### BRIEF
Leave the pictures out and print every record below exactly as it stands.

### EXERCISE INPUTS
____________________

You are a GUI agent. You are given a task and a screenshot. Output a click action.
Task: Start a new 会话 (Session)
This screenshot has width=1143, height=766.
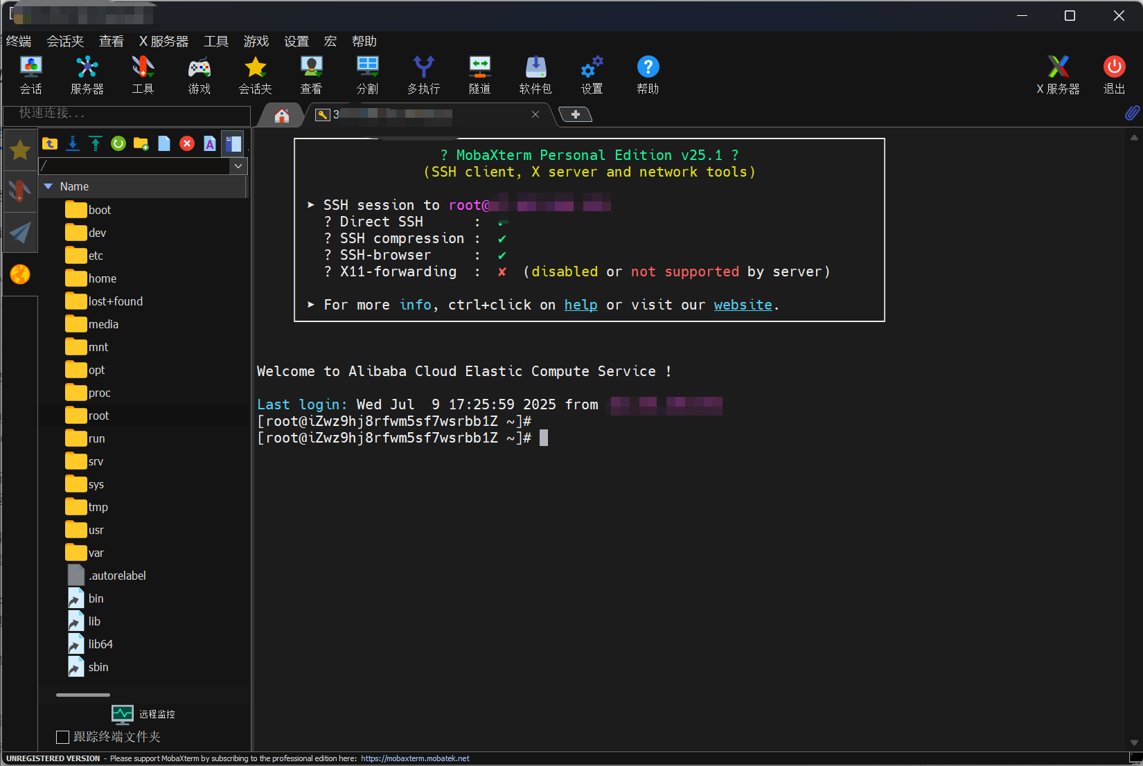click(x=31, y=74)
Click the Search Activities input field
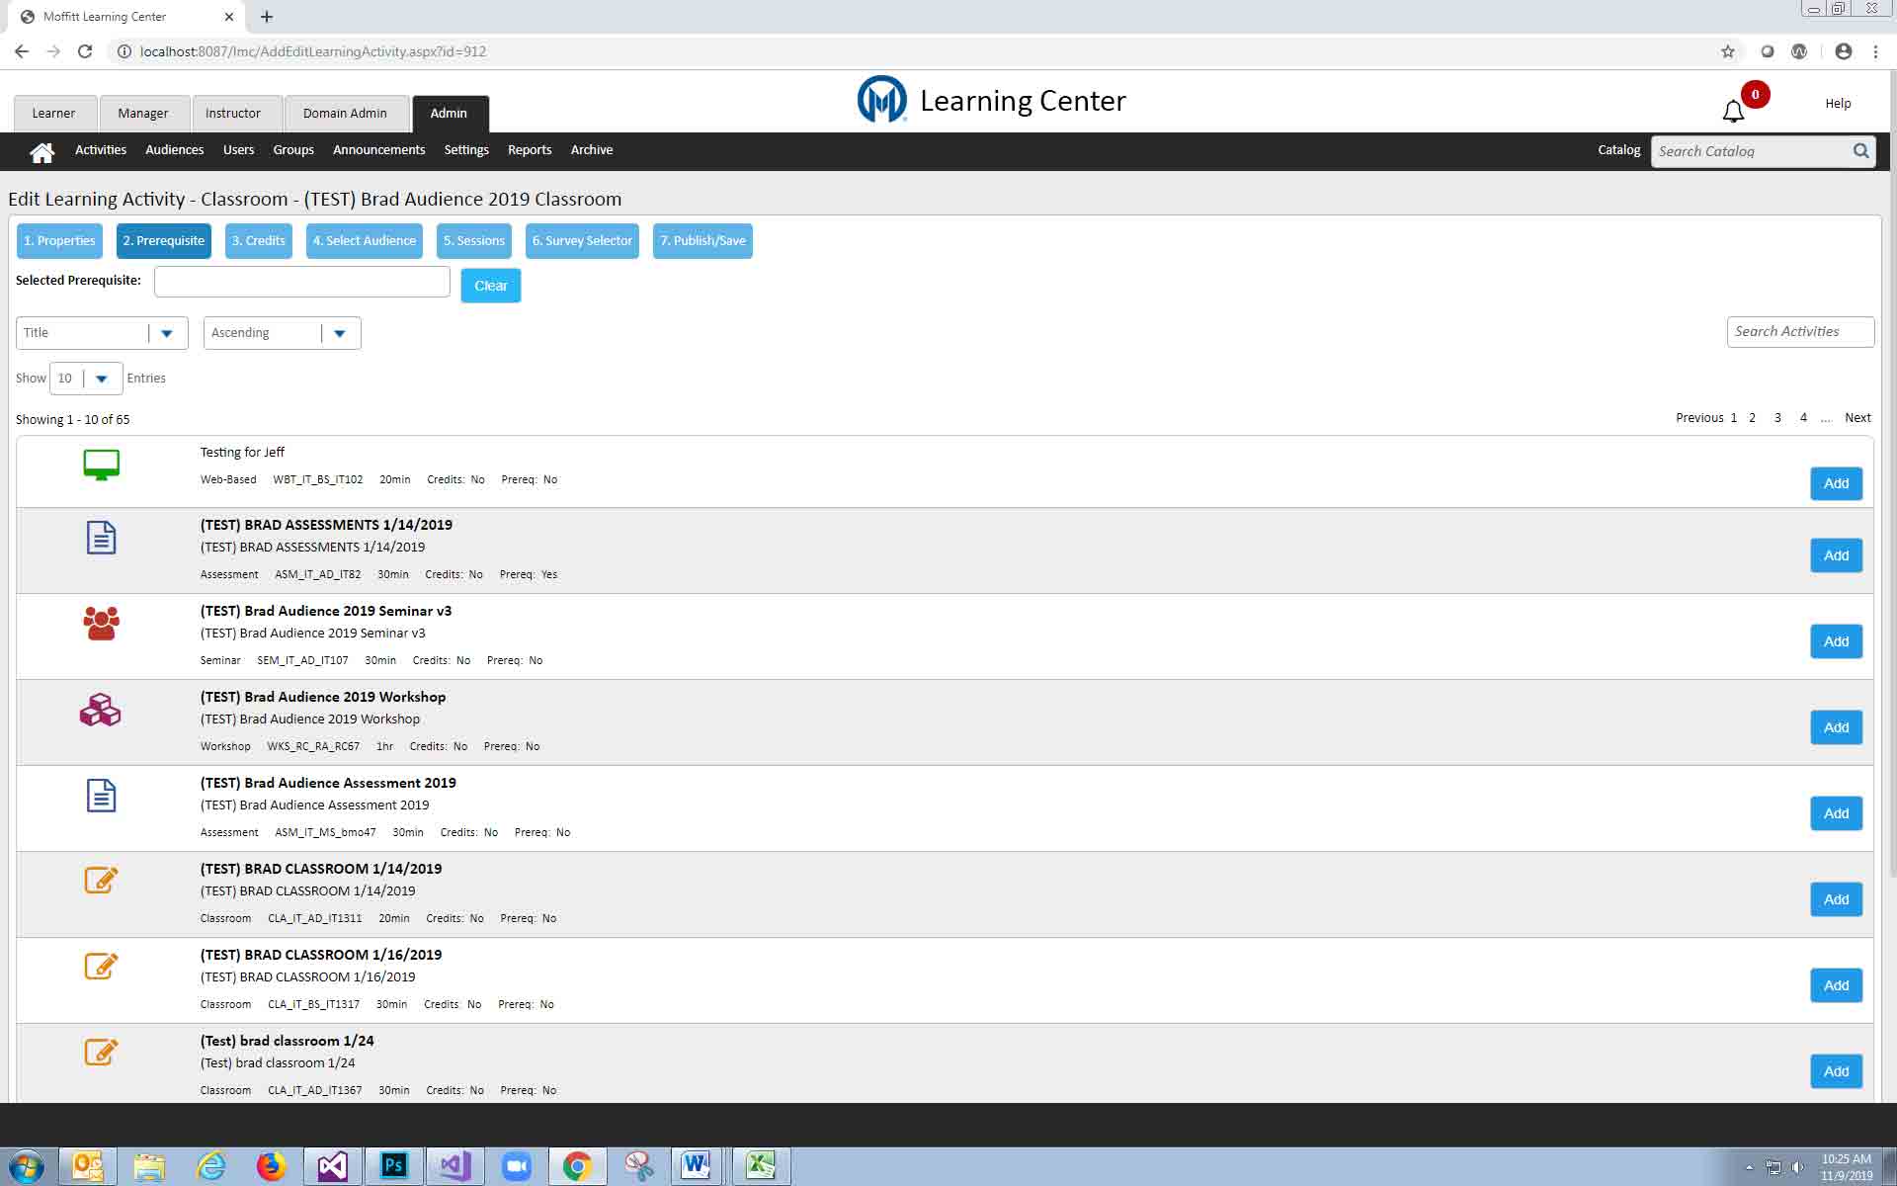The height and width of the screenshot is (1186, 1897). (1798, 332)
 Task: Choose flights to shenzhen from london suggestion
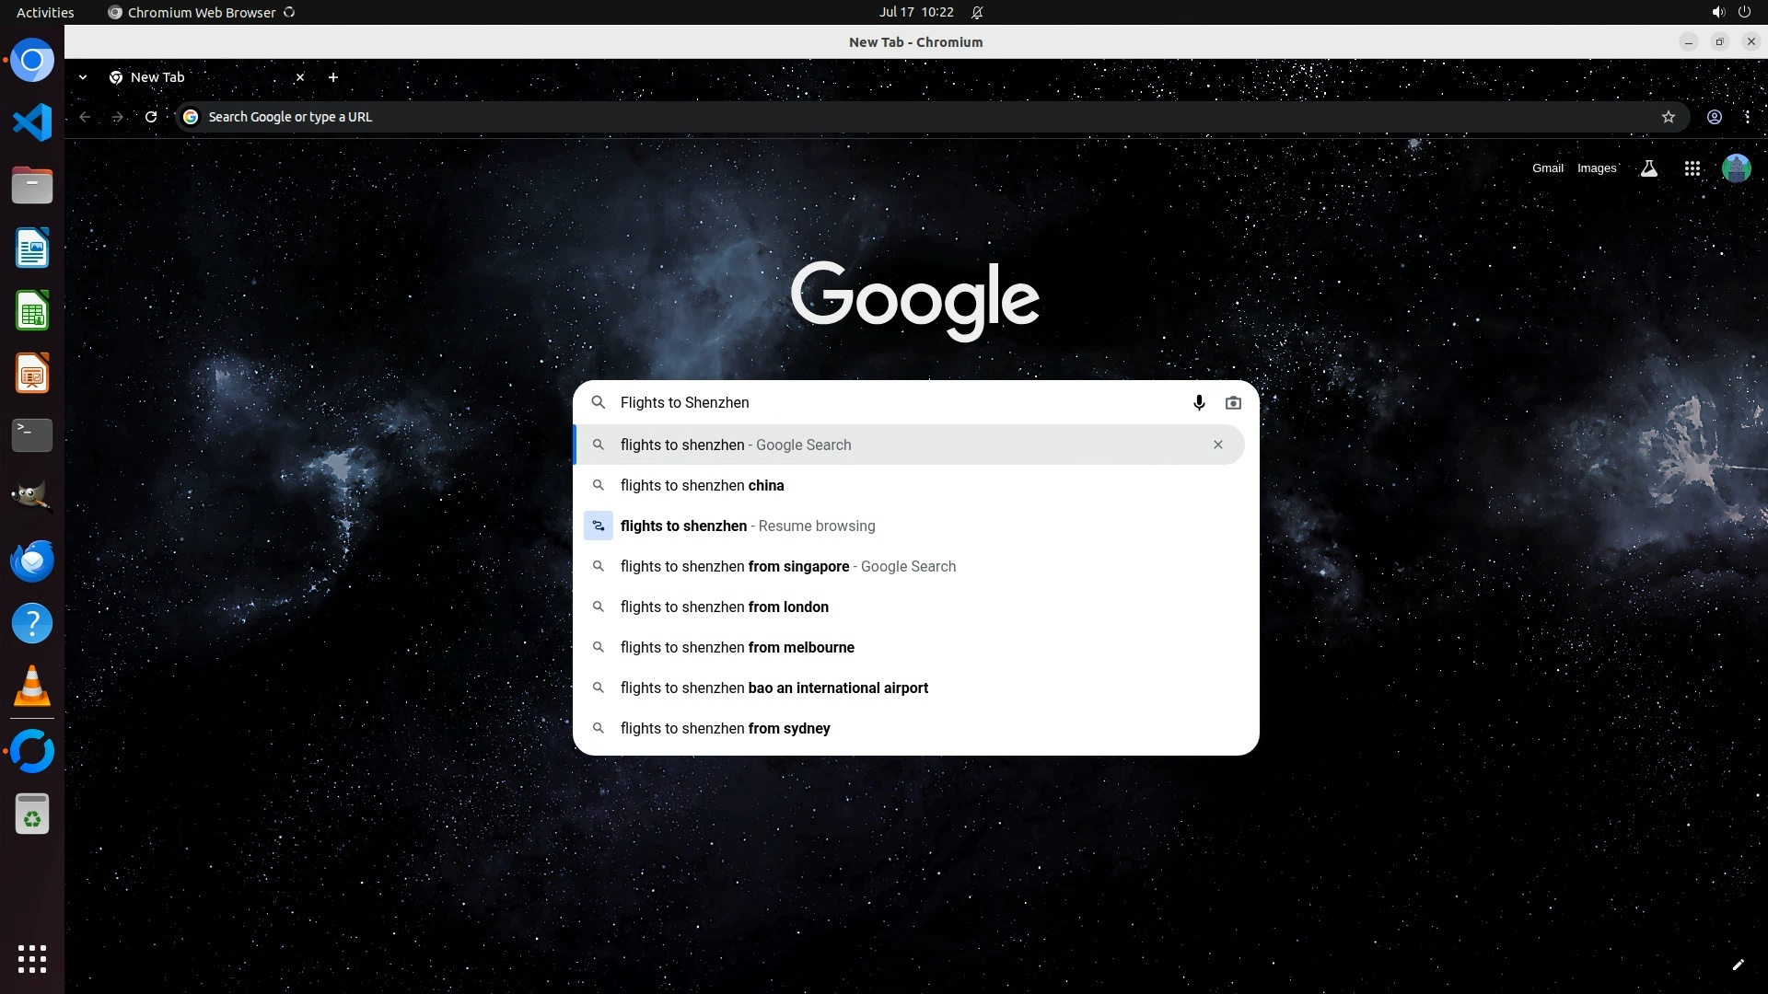pos(724,607)
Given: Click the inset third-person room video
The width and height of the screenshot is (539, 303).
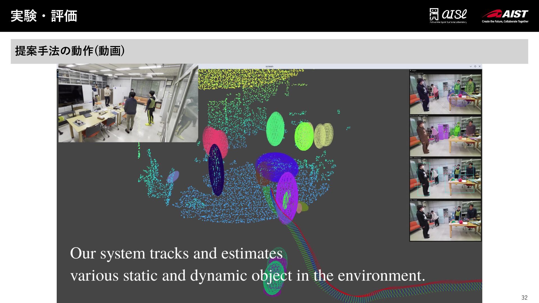Looking at the screenshot, I should (x=128, y=103).
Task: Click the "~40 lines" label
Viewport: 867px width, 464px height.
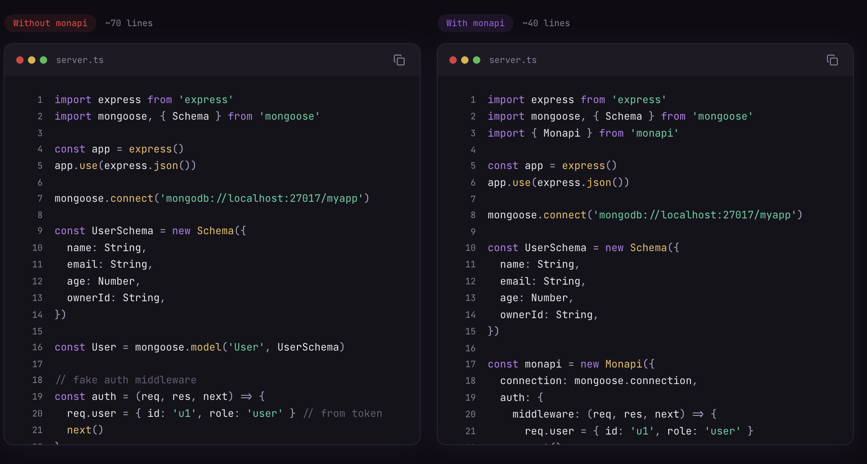Action: point(546,23)
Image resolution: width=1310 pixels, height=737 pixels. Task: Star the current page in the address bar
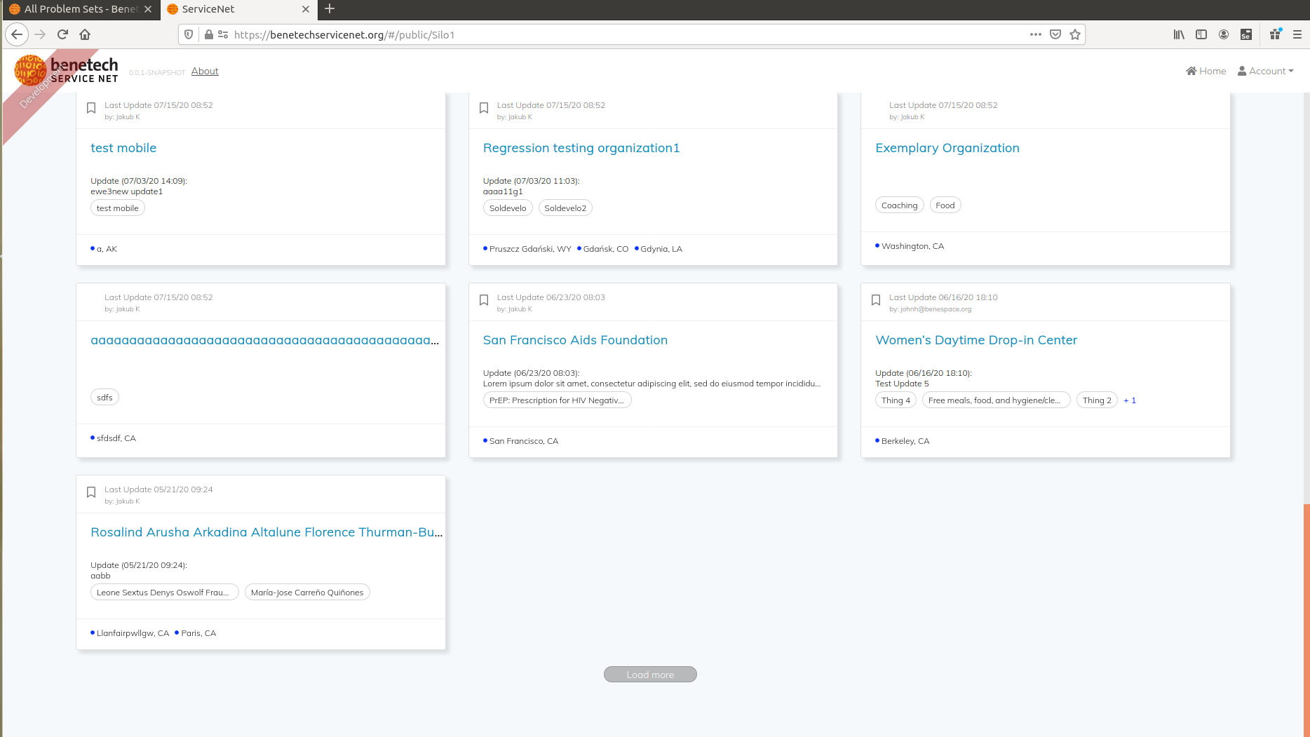[x=1074, y=34]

____________________

### OUTPUT
You are a GUI agent. You are given a task and a screenshot. Output a click action.
Task: Start a new 会话 (Session)
This screenshot has width=1143, height=766.
click(x=31, y=74)
Click the Search Activities input field
The height and width of the screenshot is (1186, 1897). (1798, 332)
 Task: Choose flights to shenzhen from london suggestion
pos(724,607)
Given: Click the inset third-person room video
The width and height of the screenshot is (539, 303).
Looking at the screenshot, I should (x=128, y=103).
Task: Click the "~40 lines" label
Viewport: 867px width, 464px height.
Action: point(546,23)
Image resolution: width=1310 pixels, height=737 pixels. Task: Star the current page in the address bar
[x=1074, y=34]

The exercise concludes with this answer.